Suite à l’avarie survenue sur la Transat Jacques Vabre, le verdict est très vite sans appel, les dégâts sont importants, il faut rapatrier le navire dans le hangar de son port d’attache à Brest. Une seule solution : mettre le grand bateau, dans un autre très grand bateau. Le cargo!

Le remorquage du bateau n’a même pas encore débuté que pour Gautier Levisse, boat captain du team, les démarches de recherche et d’organisation logistique ponctuent déjà ses journées. «Dans notre malchance, nous avons eu la chance que cela nous arrive sur une route commerciale où pas mal de bateaux font escale». Il se met en contact avec divers mandataires. Il s’agit de faire affaire à moindre coût, de vérifier aussi si les conditions de transport sont bonnes. Pas question de rajouter du problème aux problèmes.
Bonne nouvelle, un cargo à vide est en escale à Ponta Delgada, sur l’île de Sao Miguel, un autre port à deux heures de Tercera. «En escale pour faire les pleins de fuel, il mettait le cap sur Anvers et disposé à déposer le bateau Brest, ce qui nous évite un autre convoi exceptionnel par route, à partir d’un port du nord». Opération conclue, il fera un crochet par Tercera.
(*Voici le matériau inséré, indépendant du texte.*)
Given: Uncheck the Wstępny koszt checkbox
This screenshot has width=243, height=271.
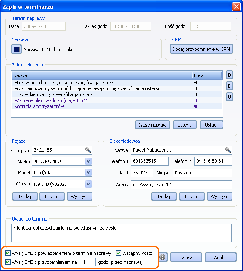Looking at the screenshot, I should click(118, 253).
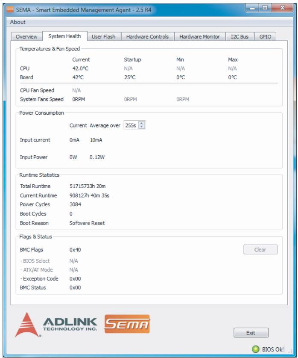This screenshot has height=358, width=298.
Task: Switch to the I2C Bus tab
Action: tap(240, 36)
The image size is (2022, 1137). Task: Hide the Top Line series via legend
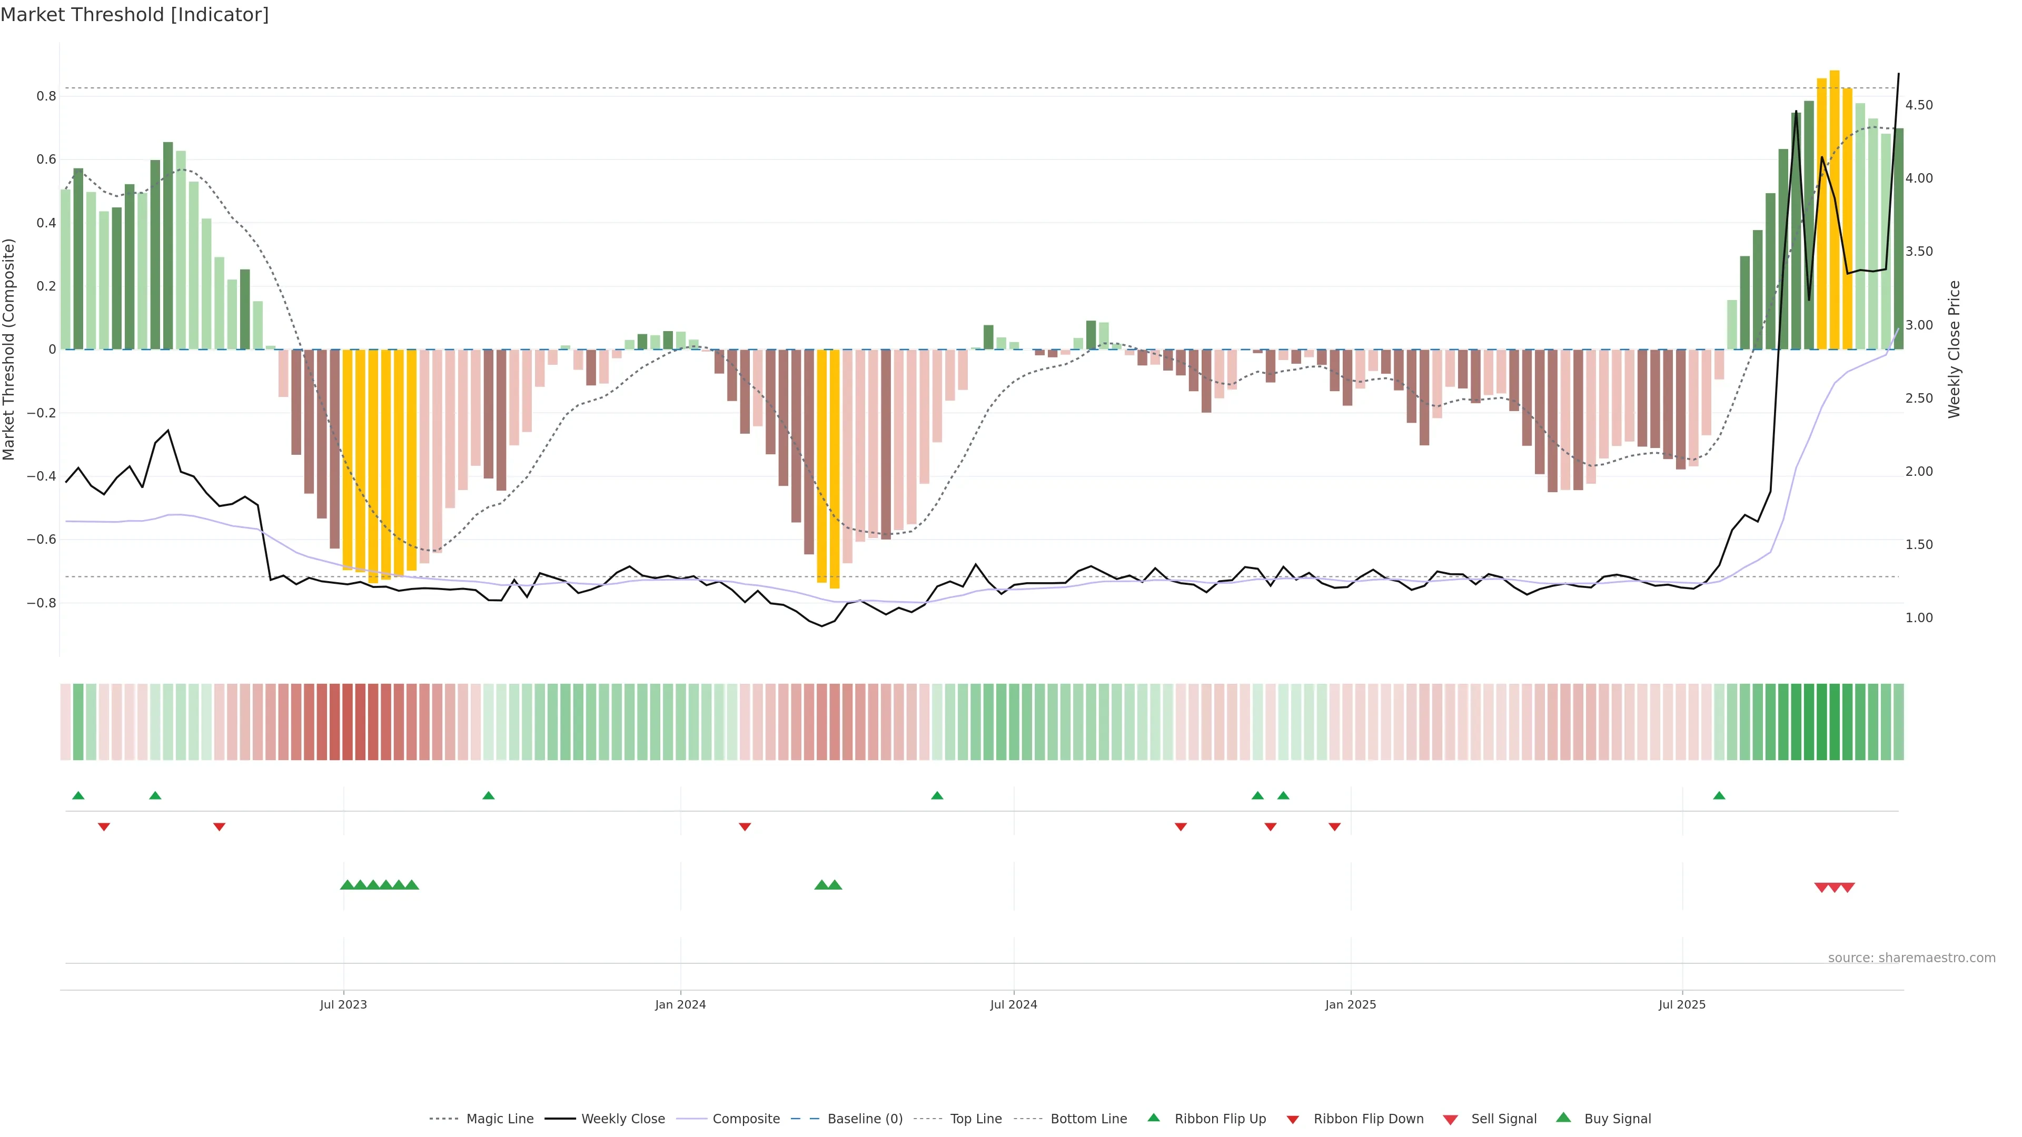(x=976, y=1119)
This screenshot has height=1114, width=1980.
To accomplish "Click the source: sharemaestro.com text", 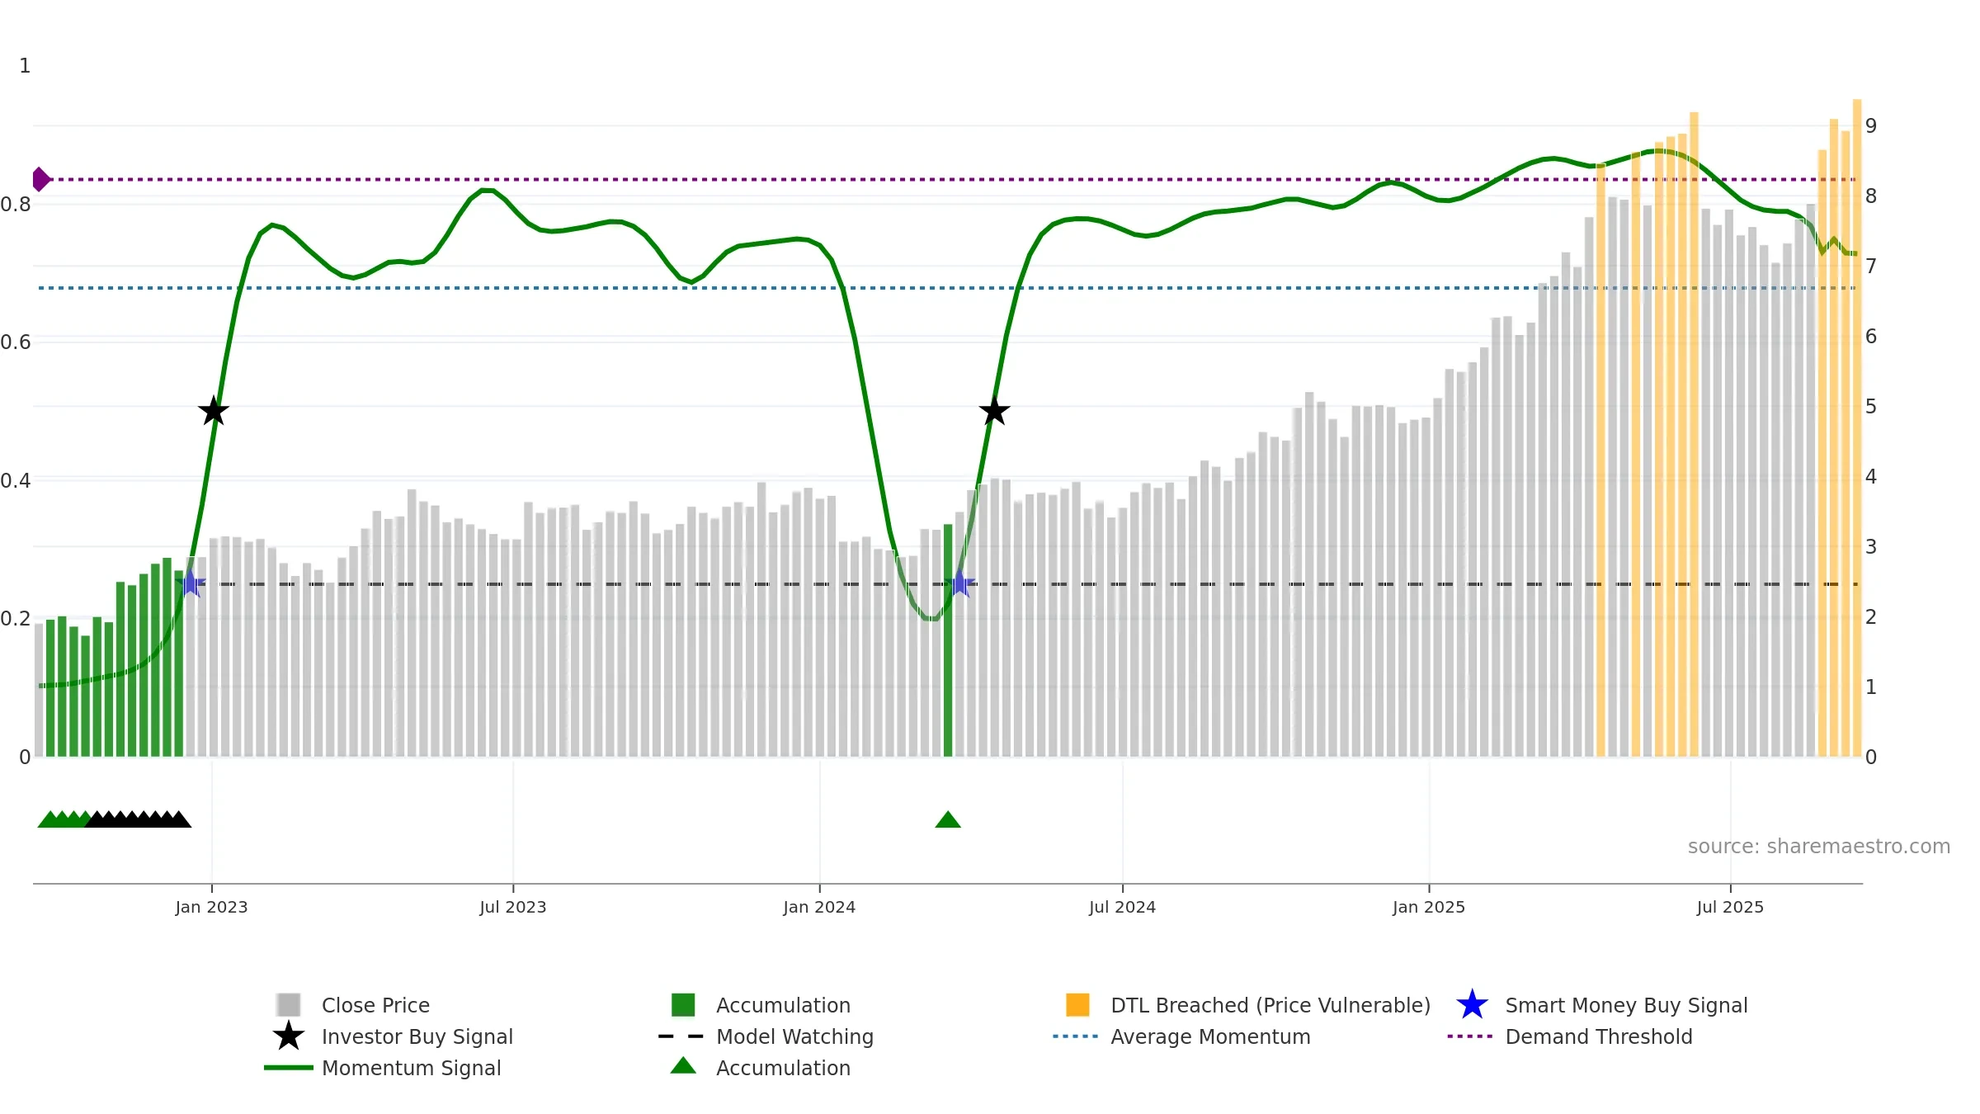I will pyautogui.click(x=1818, y=847).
Cheminées Poujoulat est paré pour l’embarquement, déquillé, démâté. «Il faut savoir que c’est la surface au sol qui détermine le prix du transport, alors on retire même les barres de flèches».

Grutage retardé!
Encore deux jours de vent, 45 nœuds en rafales, les dockers ne peuvent gruter dans ces conditions. Le jour suivant, grève générale, «c’est la crise au Portugal». Au quatrième jour le bateau est au bout de la grue et l’équipe de Bernard Stamm est aussi sur le pont. «Pour être sûre que la manœuvre se passe bien en douceur». Le bateau va trouver une place dans la cale, «il n’y avait qu’un mètre de chaque côté, c’était un peu chaud», explique Gautier Levisse. Mais quand même plus sécurisant que de le voir arrimé sur le pont entre deux rangées de boîtes (conteneurs) qui pourraient lui glisser dessus.
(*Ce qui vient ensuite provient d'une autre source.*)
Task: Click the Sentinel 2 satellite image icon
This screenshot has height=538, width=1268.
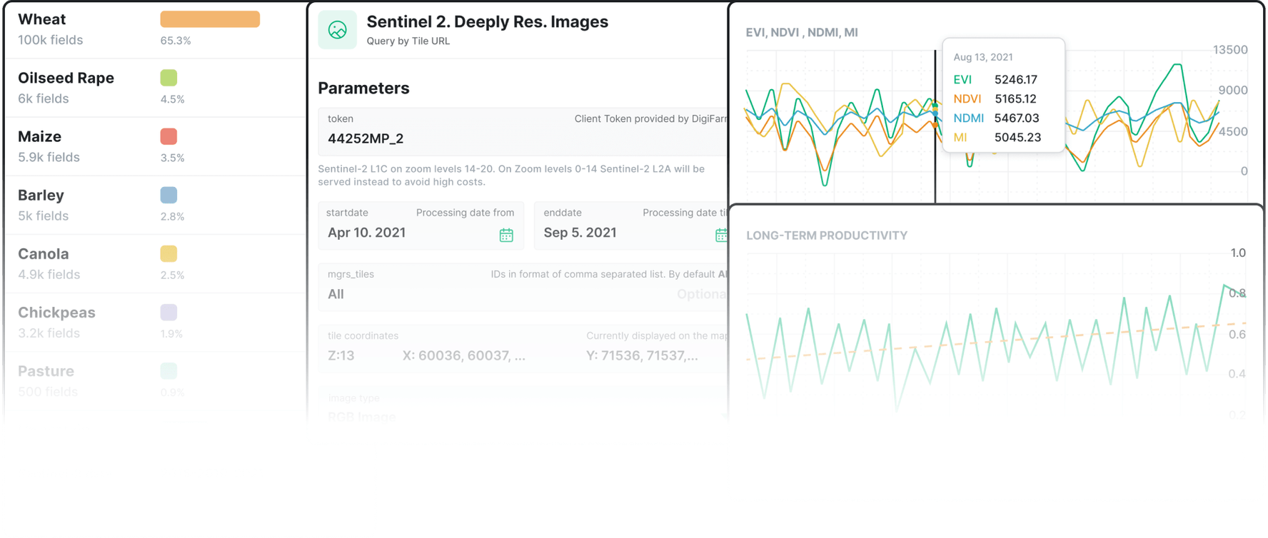Action: click(337, 30)
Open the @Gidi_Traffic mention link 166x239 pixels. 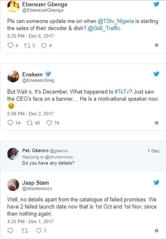coord(104,28)
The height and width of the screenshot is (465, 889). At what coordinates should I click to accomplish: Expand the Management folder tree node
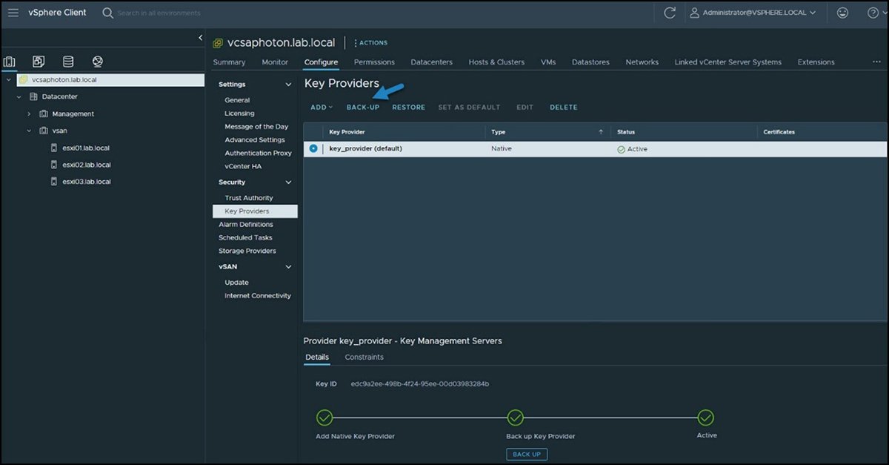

La suite est connue, le nouveau 60 pieds de Bernard Stamm est de retour au box une bonne quinzaine de jours après son gros pépin, et dix hommes sont au chevet du pur sang qui retrouvera les champs de courses pour le prochain Tour de l’Europe.

Les bateaux de course et les cargos
Les cargos transportent bien entendu régulièrement les coursiers des mers et pas seulement pour cause d’avaries. Pas souvent les monocoques de 60 pieds qui reviennent, en général, de leurs épopées océaniques à la voile, en compétition ou pour battre un record de traversée. Plus souvent les plus petits bateaux, ceux de la mini transat ou les 40 pieds ainsi que les multicoques de 50 pieds. Le transport par Cargo est alors prévu par l’organisation de course avant le départ. L’union fait la force, plus ils sont nombreux, plus on peut tirer les prix vers le bas. « Et ça ne revient pas forcément à plus cher que de mobiliser une équipe pour un convoyage retour ».
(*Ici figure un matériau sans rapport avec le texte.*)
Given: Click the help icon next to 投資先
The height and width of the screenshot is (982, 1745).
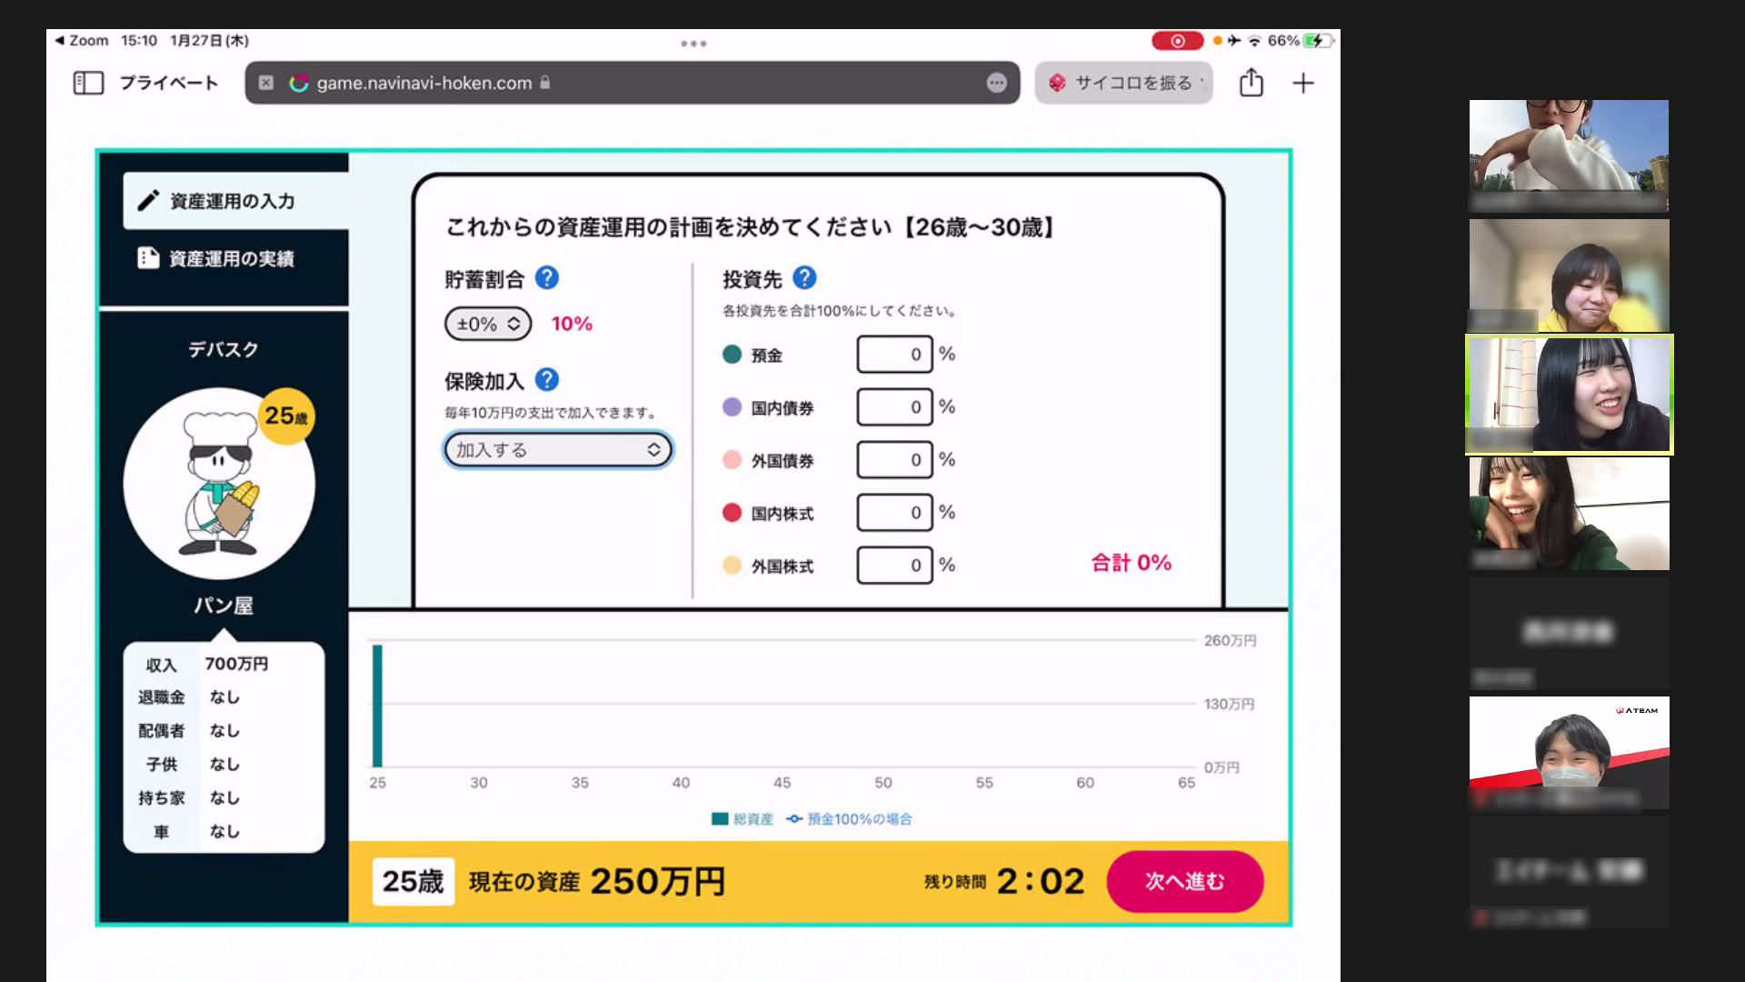Looking at the screenshot, I should coord(804,278).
Cheminées Poujoulat et les autres monocoques de 60 pieds auront quand même encore droit à une croisière par Cargo dans le prochain Tour de l’Europe. Pour rejoindre Istanbul. A La voile faire le grand tour prendrait au moins 15 jours, et cela évite également quelques rencontres fracassantes avec les monstres en acier du côté de Gibraltar.